NoFan CR-80EH Passive Heat Sink Review
Hardware Compatibility
One of the biggest criticisms we had of the CR-95C was that although it provided silent cooling there were more than a few caveats, not least of which was the inability to use it in conjunction with RAM sporting anything other than a snug fitting metal jacket heat sink. Sadly, even the shuttlecock design has not increased the max RAM height from the already paltry 32mm. Basically, anything higher than standard RAM just isn’t going to fit. Oh, and getting the nearest stick in and out with the cooler fitted is a total arse of a job. If our Corsair Vengeance had been painted twice it wouldn’t have gone in.

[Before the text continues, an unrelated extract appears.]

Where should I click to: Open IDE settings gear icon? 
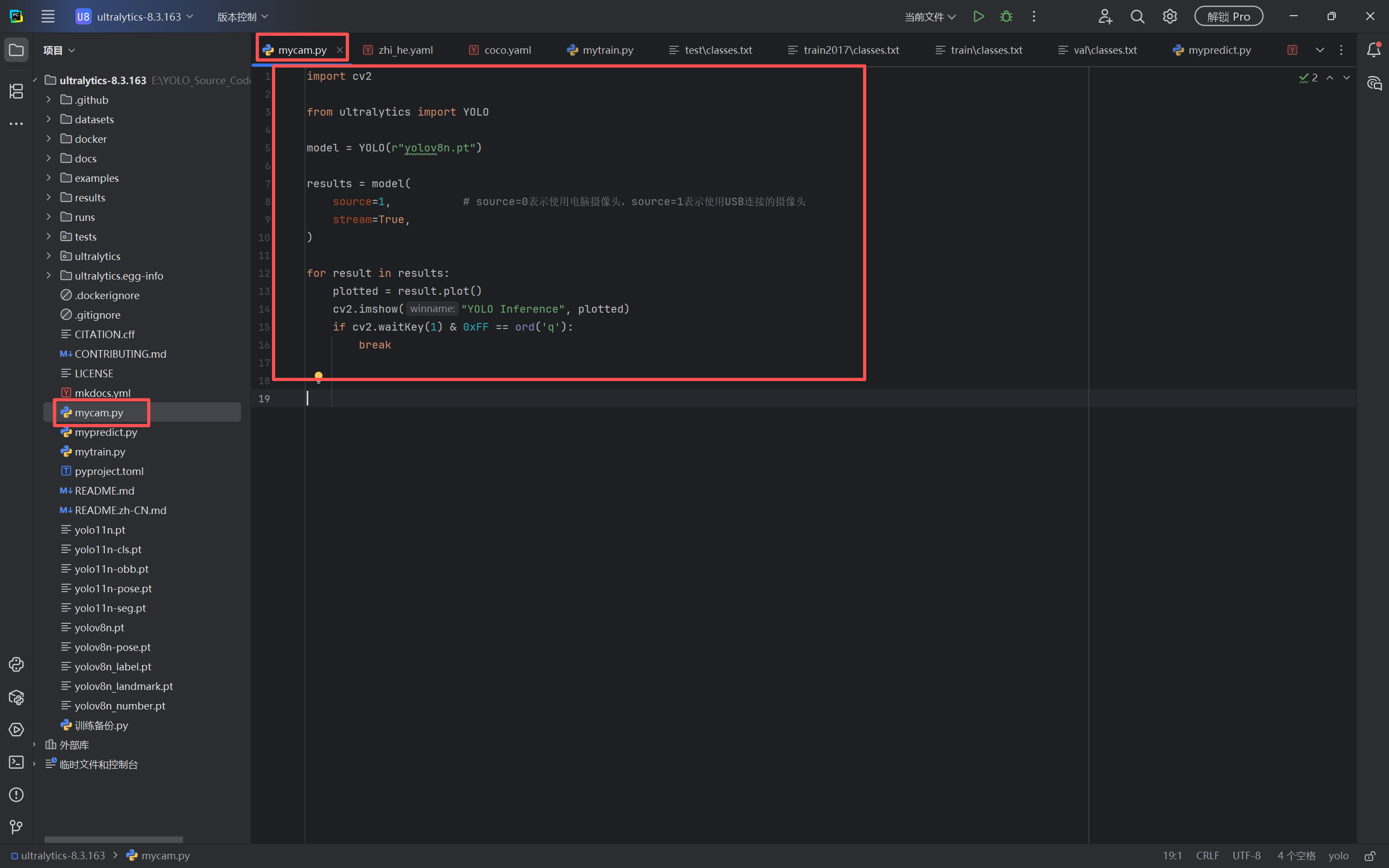1169,17
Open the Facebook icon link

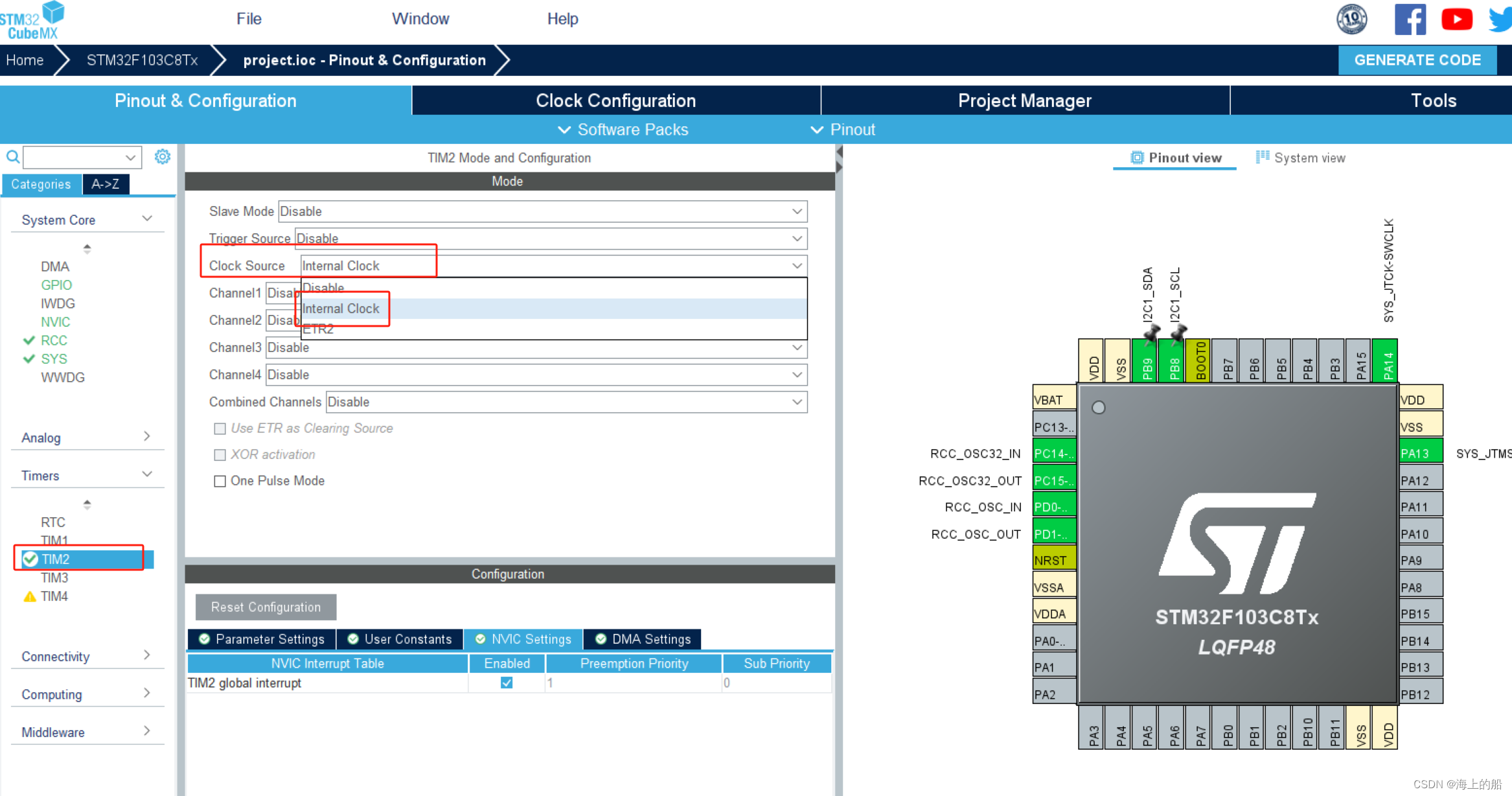tap(1410, 19)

As a product of the cooler’s size and shape you will need to select your motherboard carefully, or if retro fitting to an existing build, check it will fit the motherboard you already have. Although the cooler will actually fit onto most boards on the market the placement of the CPU socket in relation to surrounding hardware both on and off board is critical as not only may the cooler foul surrounding hardware, but may in fact prevent the board being mounted in the case at all if the CPU socket is too close to the edge of the motherboard and the space between the board edge and case roof is small. In the images below you can see just how close the cooler comes to fouling the rear case fan and the PCB of the GPU. We think you’ll agree it’s all uncomfortably close. To their credit NoFan do inform you of the importance of checking this sort of thing, asking that you ensure there is nothing within a 92mm radius of the centre of your CPU. They also provide a handy dandy list of compatible Motherboards as well as CPUs.

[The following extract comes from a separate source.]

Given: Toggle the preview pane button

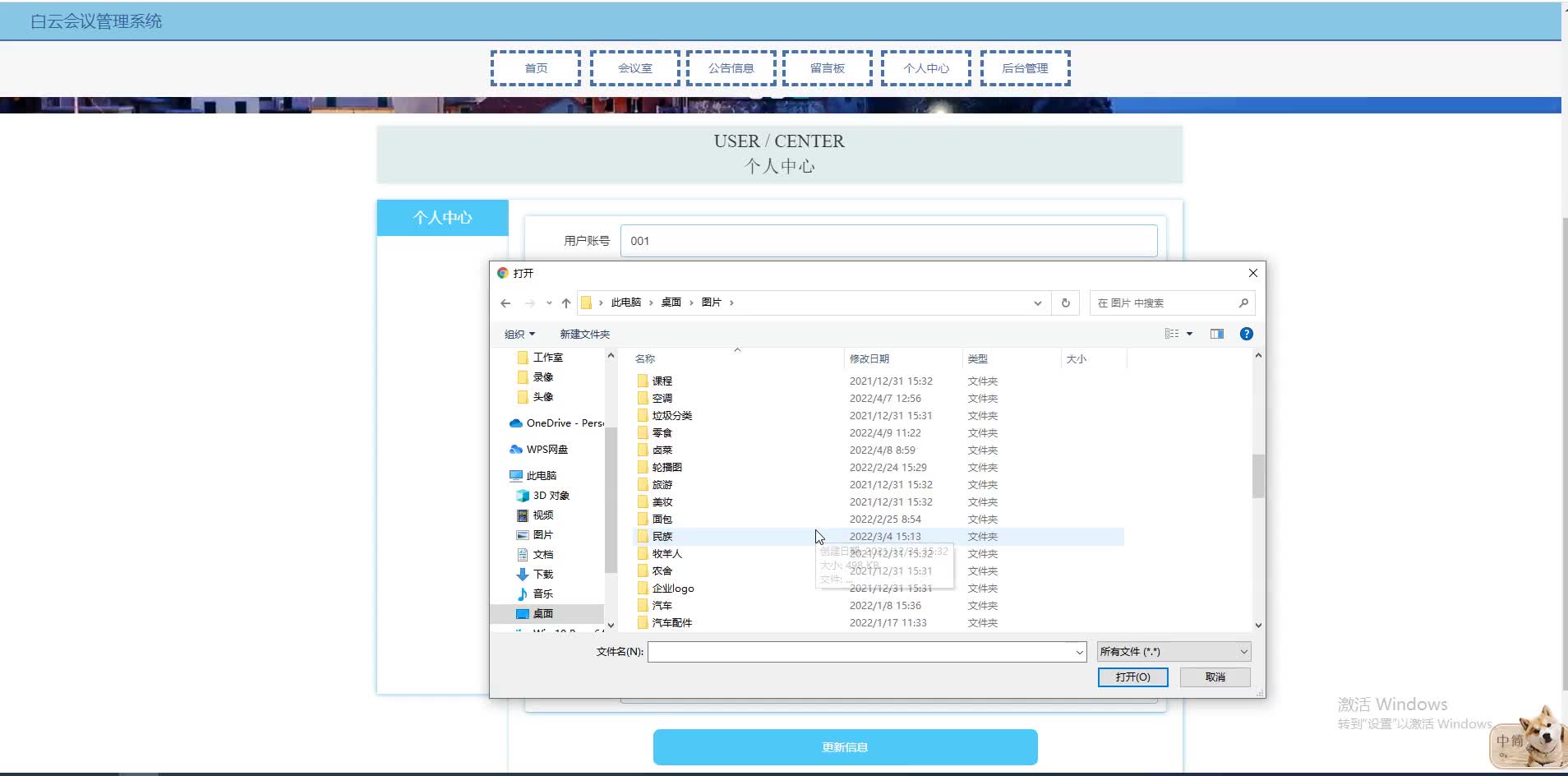Looking at the screenshot, I should (1216, 333).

Before you all go ape-shit on the forum, Yes we know we’ve fitted it to a small M-ATX board and that it looks ridiculous in our mighty Cooler Master Test Trooper, and yes we would still hunt you down like a rabid dog if you ever built a functioning system like this. We have manufactured this set up for a reason, and that reason is testing. It has always been our aim to provide benchamark testing using reproducible hardware results. However, in this instance, as the low TDP precludes realistic testing with the usual 2011 chip we have opted for an M-ATX board with a single GPU socket and the same AMD A8 5600 CPU we use when looking at low power systems. We have however been able to keep the same testing enclosure so as to provide at least some measure of continuity.
All in all it’s a pretty tight fit, even with the cavernous proportions presented by the Trooper case. If you’re planning on putting this into an SFF enclosure you’re going to have to get that tape measure out and check those tolerances. It’s also worth noting that NoFan highly recommend that you only place the CR-80EH into a case with a top exhaust. This is because heat naturally rises and basically all that radiant heat needs somewhere to go if it isn’t to casserole the inside of your case and all the contents therein.